Thursday, September 18, 2014

Oh the Lies. Karma has Caught Me At Last

When I was about 7 years old, I told the biggest gossip in Dad's church that my Mom drank alcohol to such excess that she would start hiccuping and slurring her words. I thought it was hilarious. Subsequently Mom had a rough couple of months, trying to explain that she was not, in reality, a raging alcoholic.

Apparently this is a genetic trait. My dear angelic (cough cough) Hamslice has been telling whoppers about me at school. The first whopper entailed me punching the kids of our friends whenever they came over to our house. The newest one is that I refuse to feed him.

These fibs have led to some rather awkward conversations with Hamslice's school administration. Most of them come off like that fictional court interrogation where the attorney asks "So, Mrs. Johnson, when did you stop beating your child."


I know somewhere up there Mom is laughing her ass off.

Tuesday, September 09, 2014

Let the Re-evaluations begin

So we had our group meeting at school today. Teacher, Vice principal, Psychologist, Occupational Therapist, Student Liaison and Student Teacher. And me and Hambone. The meeting was much more productive than other similar meetings we have had, and ultimately we are optimistic.

The upshot is that we will begin evaluations for Hamslice within the MD public school system so his results will be normalized across the state. The evaluation is for fine motor and sensory issues, which will get to the root of what's really happening with his SPD. The OT at the school sort of poo pooed our other OT, after we had started poo pooing the SPD treatment we had received. The school's OT was more in line with our understanding of how to diagnose and manage SPD than the old OT. We liked that.

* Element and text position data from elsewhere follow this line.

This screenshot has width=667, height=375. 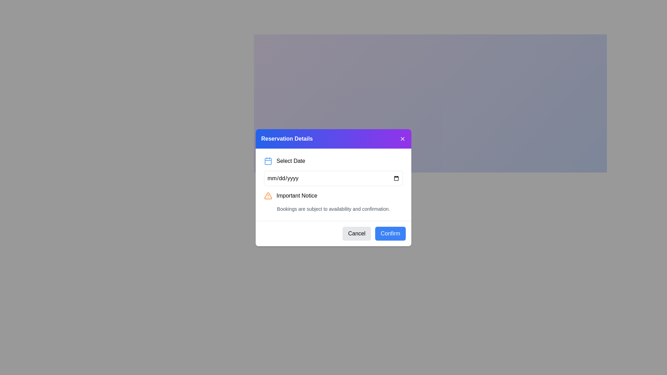 I want to click on the input field associated with the 'Select Date' label that features a calendar icon, located in the modal dialog titled 'Reservation Details', so click(x=333, y=161).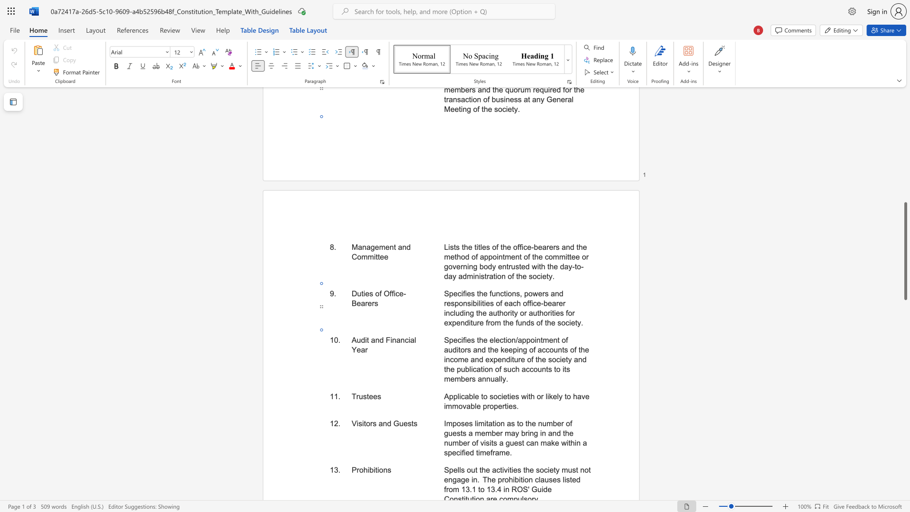  What do you see at coordinates (365, 339) in the screenshot?
I see `the 1th character "i" in the text` at bounding box center [365, 339].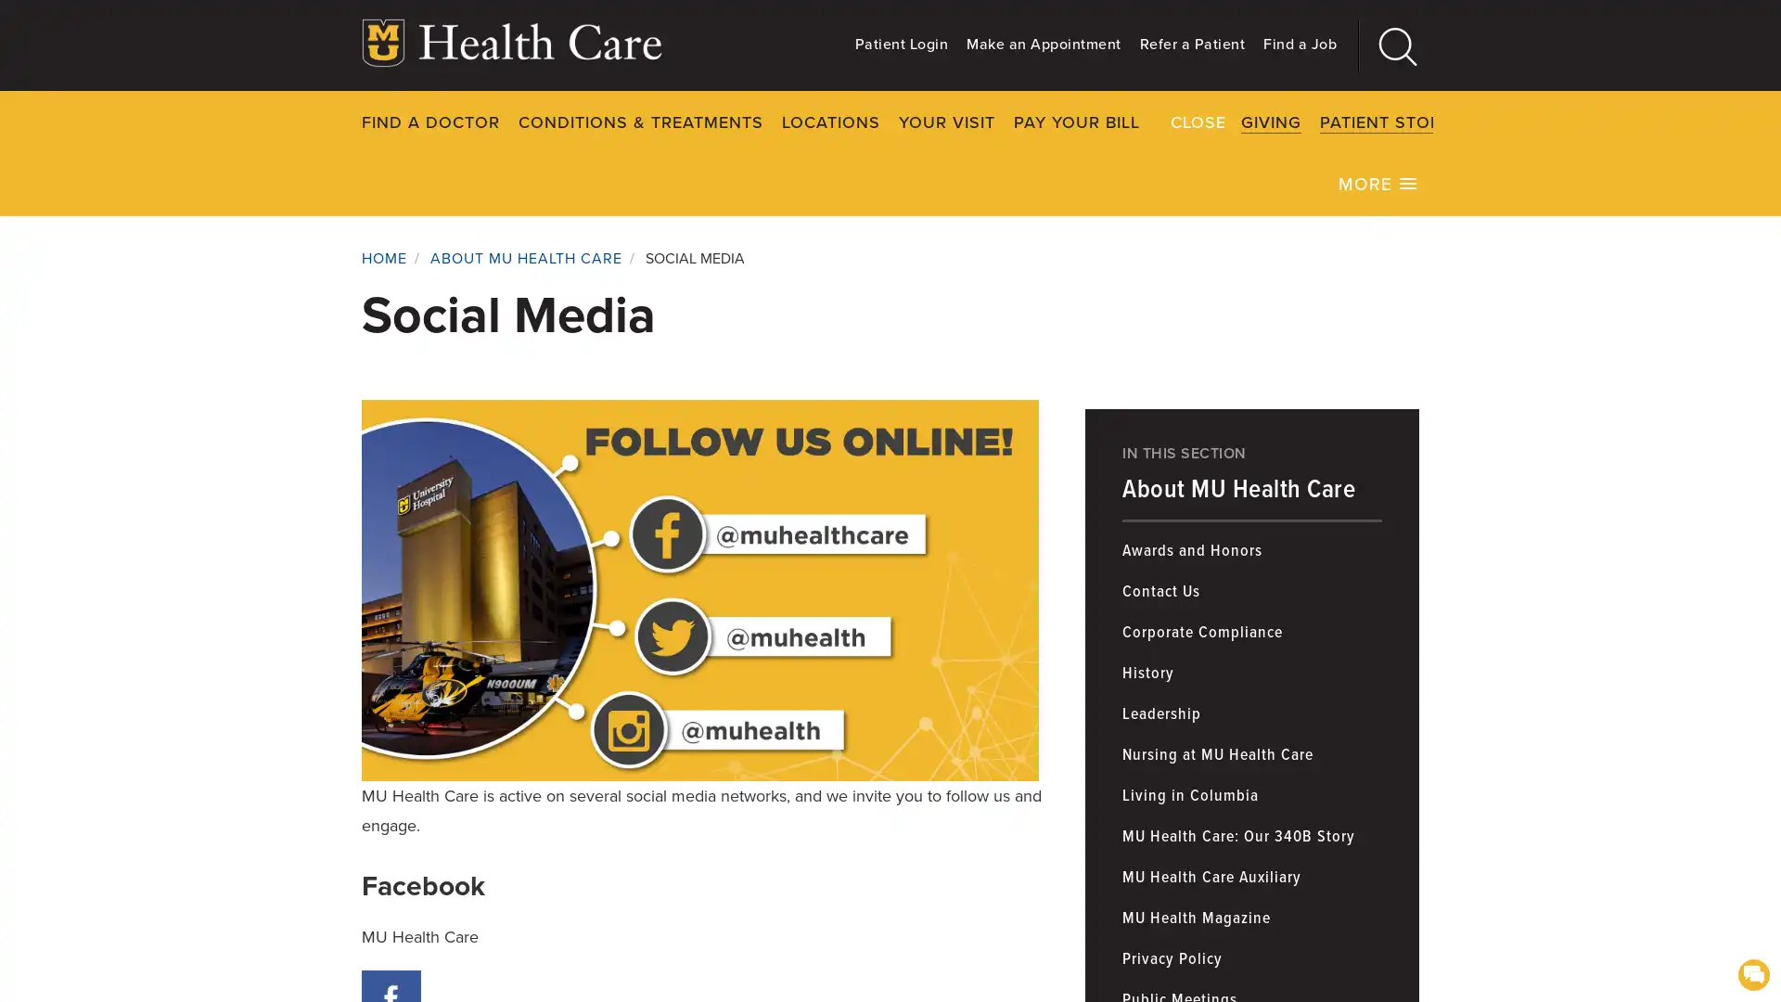 This screenshot has height=1002, width=1781. I want to click on CLOSE, so click(1474, 121).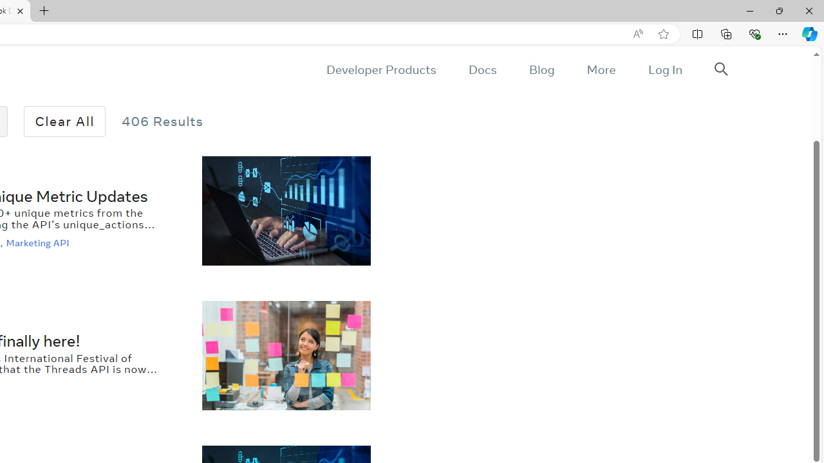 The width and height of the screenshot is (824, 463). Describe the element at coordinates (481, 69) in the screenshot. I see `'Docs'` at that location.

But it was the same kind of gang-up that we've grown accustomed to, where the group has papers to toss at us and a series of episodes that happened in class to blindside us with. We were ready with our papers to toss back at them and our questions right back. We are on to them.

His teacher was less than thrilled that Hamslice was trilling his lips and making noises during class time. She said his drawing and handwriting was juvenile. She also was trying to get a handle on his organizational system, which right now consists of having items scattered about every nook and cranny in the school. Pencils everywhere, papers everywhere. Aie yie yie. And she said he had just had a little spaz out THAT VERY DAY.

However, since the first day of school, Hamslice has had only two really bad episodes so Hambone and I were thinking this was a win for us.

Someday we will have a meeting where only good things are said about Hamslice. Someday.